═════ Material to process
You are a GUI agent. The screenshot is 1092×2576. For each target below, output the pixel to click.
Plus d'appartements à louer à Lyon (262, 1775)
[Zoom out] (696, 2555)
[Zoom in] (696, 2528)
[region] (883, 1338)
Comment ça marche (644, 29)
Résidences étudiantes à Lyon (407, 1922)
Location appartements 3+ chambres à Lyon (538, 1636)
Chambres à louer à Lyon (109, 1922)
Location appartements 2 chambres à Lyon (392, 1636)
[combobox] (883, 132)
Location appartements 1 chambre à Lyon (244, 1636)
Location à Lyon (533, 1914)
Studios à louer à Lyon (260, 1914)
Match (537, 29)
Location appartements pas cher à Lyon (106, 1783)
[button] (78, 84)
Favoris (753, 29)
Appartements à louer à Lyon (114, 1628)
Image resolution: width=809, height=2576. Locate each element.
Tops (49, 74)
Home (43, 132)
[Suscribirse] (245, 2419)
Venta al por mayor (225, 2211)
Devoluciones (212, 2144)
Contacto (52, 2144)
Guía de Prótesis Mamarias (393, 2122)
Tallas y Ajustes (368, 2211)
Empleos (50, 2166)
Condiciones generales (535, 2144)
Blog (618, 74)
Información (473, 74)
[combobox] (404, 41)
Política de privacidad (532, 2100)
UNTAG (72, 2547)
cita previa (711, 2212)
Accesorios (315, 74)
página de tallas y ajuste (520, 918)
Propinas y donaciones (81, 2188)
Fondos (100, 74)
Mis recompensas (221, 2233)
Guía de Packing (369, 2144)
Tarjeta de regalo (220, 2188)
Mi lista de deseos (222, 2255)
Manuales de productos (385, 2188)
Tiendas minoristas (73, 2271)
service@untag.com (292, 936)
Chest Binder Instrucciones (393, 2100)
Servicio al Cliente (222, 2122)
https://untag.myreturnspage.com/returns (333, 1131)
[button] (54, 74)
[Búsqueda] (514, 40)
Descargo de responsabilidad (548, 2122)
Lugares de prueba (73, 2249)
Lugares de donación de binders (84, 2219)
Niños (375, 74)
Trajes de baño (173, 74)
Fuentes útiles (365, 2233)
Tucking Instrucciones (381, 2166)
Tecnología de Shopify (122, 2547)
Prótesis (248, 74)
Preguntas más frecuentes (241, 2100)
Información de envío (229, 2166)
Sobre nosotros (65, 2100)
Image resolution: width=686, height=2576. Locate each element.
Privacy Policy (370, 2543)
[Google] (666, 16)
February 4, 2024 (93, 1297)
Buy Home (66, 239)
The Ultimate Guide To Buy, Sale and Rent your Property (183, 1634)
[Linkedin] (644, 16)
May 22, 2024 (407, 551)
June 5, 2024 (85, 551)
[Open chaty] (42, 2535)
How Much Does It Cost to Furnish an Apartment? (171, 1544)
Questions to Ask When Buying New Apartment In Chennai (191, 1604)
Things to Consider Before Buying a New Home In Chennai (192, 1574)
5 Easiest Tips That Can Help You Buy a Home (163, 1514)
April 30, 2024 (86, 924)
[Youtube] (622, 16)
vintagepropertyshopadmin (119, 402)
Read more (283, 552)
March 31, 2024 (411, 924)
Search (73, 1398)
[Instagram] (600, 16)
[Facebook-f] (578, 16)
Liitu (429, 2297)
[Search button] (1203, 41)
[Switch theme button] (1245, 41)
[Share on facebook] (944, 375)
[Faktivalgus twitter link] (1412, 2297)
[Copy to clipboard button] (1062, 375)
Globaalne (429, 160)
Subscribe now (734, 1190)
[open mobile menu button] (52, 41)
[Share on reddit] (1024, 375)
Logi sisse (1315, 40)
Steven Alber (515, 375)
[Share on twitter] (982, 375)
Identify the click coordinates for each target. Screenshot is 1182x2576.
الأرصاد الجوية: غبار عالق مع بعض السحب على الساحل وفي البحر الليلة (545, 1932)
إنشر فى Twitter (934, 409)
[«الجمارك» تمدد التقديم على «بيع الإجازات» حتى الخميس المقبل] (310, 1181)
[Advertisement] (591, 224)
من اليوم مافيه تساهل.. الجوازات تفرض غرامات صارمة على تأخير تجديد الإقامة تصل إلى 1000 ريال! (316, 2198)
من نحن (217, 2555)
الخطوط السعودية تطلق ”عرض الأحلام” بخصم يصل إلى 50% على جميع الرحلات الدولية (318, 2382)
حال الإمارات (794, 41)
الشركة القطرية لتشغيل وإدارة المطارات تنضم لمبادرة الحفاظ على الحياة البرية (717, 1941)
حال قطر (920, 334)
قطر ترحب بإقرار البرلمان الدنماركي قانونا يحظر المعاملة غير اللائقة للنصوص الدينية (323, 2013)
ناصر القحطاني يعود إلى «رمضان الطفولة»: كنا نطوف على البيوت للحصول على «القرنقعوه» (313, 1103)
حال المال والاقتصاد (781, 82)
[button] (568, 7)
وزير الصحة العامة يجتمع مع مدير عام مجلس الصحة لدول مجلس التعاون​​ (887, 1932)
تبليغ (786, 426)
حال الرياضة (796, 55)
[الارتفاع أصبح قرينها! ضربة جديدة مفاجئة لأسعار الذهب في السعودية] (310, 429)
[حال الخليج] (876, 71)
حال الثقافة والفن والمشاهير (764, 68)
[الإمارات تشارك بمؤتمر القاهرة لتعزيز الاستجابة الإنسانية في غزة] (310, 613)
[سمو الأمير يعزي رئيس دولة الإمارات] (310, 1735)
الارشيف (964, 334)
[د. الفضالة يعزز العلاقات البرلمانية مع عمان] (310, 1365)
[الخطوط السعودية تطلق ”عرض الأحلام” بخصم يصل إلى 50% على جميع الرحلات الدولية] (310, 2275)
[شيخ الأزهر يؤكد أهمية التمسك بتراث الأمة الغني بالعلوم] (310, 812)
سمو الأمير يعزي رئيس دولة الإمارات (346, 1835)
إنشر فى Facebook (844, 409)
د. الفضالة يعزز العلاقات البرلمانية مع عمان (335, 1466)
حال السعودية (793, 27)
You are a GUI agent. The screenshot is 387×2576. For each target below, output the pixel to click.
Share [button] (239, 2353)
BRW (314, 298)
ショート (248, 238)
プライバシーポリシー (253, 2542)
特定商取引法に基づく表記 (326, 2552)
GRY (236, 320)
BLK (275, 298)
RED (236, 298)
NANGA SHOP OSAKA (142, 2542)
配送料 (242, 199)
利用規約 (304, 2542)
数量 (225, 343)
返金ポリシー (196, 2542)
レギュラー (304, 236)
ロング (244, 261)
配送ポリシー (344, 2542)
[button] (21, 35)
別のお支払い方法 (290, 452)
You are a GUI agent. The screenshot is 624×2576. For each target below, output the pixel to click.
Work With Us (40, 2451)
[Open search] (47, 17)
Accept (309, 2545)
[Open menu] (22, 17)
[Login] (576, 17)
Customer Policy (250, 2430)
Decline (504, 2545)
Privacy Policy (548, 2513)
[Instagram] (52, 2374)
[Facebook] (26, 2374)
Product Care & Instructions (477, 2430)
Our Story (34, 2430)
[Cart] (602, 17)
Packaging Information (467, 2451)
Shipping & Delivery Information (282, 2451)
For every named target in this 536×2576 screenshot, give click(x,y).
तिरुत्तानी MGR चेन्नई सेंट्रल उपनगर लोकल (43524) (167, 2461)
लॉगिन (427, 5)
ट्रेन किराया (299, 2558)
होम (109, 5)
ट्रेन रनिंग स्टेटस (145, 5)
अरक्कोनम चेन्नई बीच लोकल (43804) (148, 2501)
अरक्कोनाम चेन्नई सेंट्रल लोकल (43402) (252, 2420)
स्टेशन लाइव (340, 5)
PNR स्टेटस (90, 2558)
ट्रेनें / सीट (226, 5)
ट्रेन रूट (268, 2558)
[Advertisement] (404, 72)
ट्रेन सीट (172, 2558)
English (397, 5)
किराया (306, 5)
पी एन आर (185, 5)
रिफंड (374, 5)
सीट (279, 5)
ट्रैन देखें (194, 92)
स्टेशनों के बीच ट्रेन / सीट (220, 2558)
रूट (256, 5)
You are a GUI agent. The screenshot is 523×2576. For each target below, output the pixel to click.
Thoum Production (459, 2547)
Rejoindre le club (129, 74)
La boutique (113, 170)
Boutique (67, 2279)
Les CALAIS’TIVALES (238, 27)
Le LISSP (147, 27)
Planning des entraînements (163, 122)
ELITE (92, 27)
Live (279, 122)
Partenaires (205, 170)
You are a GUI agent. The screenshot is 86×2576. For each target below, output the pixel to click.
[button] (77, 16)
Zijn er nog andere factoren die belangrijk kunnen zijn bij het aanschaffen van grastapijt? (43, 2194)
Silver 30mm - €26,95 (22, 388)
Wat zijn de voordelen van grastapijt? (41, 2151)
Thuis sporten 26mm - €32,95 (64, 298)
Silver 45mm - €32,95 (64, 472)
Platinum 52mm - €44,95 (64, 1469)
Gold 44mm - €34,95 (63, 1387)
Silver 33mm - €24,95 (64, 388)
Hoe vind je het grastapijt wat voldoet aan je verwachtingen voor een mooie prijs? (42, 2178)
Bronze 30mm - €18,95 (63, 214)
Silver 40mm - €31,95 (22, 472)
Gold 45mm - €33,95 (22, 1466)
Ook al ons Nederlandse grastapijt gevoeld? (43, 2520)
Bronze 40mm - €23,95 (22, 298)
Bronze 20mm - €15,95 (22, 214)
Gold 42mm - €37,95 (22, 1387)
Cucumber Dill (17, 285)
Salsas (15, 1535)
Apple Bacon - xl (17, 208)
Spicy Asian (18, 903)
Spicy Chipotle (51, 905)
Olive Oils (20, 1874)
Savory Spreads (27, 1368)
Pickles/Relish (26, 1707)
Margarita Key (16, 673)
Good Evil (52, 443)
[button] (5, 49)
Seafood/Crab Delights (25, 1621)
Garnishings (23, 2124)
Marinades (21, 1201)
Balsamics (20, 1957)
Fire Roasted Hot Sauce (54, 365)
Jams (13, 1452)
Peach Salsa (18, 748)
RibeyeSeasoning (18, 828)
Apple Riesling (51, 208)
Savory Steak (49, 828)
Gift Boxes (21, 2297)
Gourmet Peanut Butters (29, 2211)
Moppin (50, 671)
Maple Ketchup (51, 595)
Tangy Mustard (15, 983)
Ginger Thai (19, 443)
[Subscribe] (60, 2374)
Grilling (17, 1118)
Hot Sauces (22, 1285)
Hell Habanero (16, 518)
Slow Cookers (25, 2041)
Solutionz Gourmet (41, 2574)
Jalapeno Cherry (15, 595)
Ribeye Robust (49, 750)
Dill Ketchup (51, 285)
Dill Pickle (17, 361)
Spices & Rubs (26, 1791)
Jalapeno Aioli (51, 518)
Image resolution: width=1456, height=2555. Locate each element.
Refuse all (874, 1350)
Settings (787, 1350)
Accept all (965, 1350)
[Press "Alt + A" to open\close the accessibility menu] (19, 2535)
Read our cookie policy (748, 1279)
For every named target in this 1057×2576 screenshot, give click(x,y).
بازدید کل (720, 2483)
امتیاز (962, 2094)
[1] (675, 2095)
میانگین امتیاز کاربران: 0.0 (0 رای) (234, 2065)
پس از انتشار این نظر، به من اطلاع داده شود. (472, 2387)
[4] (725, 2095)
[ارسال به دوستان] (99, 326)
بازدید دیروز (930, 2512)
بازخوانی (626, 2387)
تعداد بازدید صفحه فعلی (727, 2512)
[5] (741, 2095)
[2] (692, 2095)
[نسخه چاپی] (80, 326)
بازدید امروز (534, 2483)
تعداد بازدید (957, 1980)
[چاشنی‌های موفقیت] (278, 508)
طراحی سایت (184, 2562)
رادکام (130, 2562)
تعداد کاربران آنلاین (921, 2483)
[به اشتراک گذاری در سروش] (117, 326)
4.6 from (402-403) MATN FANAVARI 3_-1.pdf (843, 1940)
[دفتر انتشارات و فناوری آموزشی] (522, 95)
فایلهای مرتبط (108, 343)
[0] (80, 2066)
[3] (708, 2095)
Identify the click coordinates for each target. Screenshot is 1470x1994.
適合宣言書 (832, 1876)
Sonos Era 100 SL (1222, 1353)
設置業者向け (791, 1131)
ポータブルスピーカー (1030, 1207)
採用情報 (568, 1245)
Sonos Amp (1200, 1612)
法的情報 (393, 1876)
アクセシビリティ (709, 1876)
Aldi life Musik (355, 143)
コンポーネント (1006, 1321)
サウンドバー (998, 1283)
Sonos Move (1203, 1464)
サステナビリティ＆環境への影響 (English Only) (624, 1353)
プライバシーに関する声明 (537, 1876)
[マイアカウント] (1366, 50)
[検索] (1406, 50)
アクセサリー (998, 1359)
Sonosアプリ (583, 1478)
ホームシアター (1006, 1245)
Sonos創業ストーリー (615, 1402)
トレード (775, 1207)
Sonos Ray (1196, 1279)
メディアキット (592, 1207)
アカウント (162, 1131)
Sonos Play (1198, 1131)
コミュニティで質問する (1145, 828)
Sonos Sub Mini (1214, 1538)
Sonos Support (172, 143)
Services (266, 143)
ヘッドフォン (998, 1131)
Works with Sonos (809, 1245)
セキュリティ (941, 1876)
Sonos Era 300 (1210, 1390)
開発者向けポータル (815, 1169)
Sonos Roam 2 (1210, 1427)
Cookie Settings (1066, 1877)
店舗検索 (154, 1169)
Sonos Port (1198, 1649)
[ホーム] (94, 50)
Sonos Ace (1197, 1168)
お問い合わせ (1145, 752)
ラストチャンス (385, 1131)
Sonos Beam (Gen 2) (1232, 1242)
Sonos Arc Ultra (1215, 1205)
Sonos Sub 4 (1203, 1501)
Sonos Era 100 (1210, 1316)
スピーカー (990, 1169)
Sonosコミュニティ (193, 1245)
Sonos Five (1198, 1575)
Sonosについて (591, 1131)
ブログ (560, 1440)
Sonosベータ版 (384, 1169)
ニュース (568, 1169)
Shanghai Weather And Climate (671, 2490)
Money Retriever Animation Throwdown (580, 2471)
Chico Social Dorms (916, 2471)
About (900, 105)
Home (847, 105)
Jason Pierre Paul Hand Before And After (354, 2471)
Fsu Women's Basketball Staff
══════════
### What is required
Considering only the data above, return the lines in which "coordinates" occurs.

### Answer space
Identify the click coordinates for each target. Screenshot is 1182x2576.
Identify the click coordinates for each target. Screenshot is 1470x1994.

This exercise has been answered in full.